_DATA PROVIDED:_
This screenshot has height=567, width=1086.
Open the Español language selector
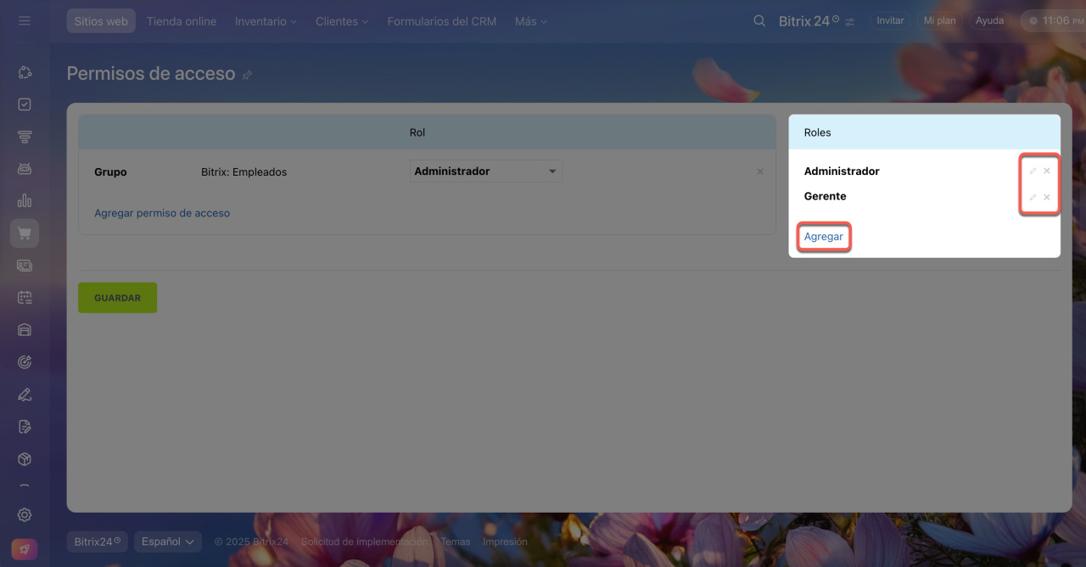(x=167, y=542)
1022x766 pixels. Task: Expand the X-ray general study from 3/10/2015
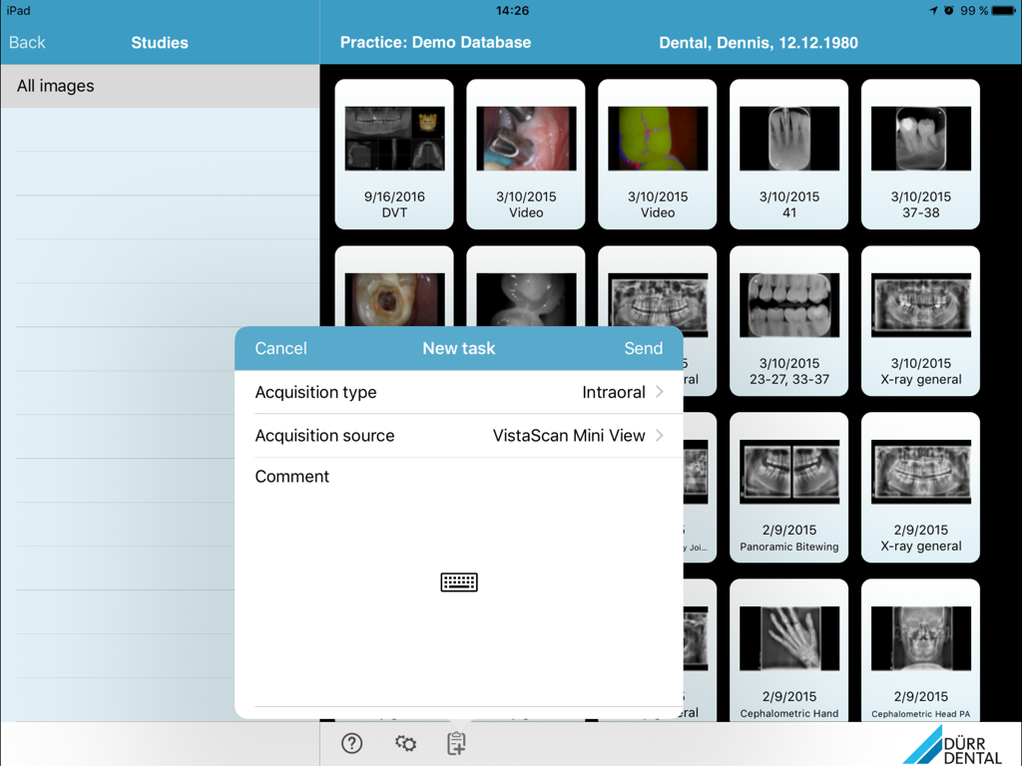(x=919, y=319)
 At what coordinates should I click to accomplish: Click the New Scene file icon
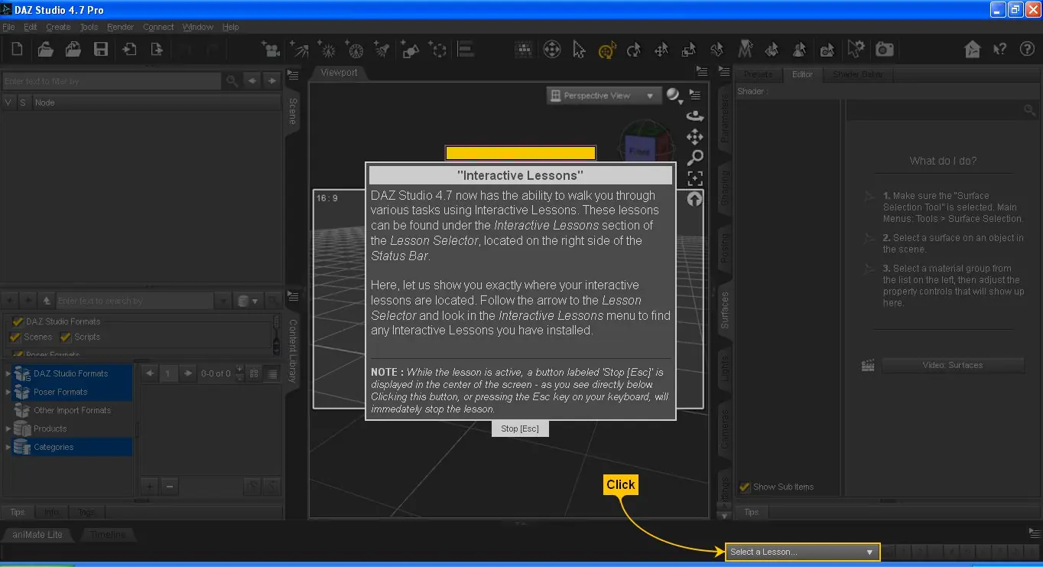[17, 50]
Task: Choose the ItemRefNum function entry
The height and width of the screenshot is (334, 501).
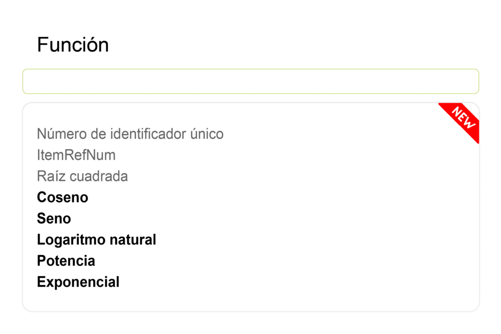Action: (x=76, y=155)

_WHAT THE TASK ASKS:_ Would you please write out exactly the lines between the line containing "1022x766 pixels. Task: Expand" and the last line of the listing above, inclusive, without pictures?

_RESULT FOR THIS TASK:_
1022x766 pixels. Task: Expand the X-ray general study from 3/10/2015
(x=919, y=319)
 At what coordinates should I click to accomplish: Click the New Scene file icon
[17, 50]
Task: Choose the ItemRefNum function entry
The height and width of the screenshot is (334, 501).
Action: (x=76, y=155)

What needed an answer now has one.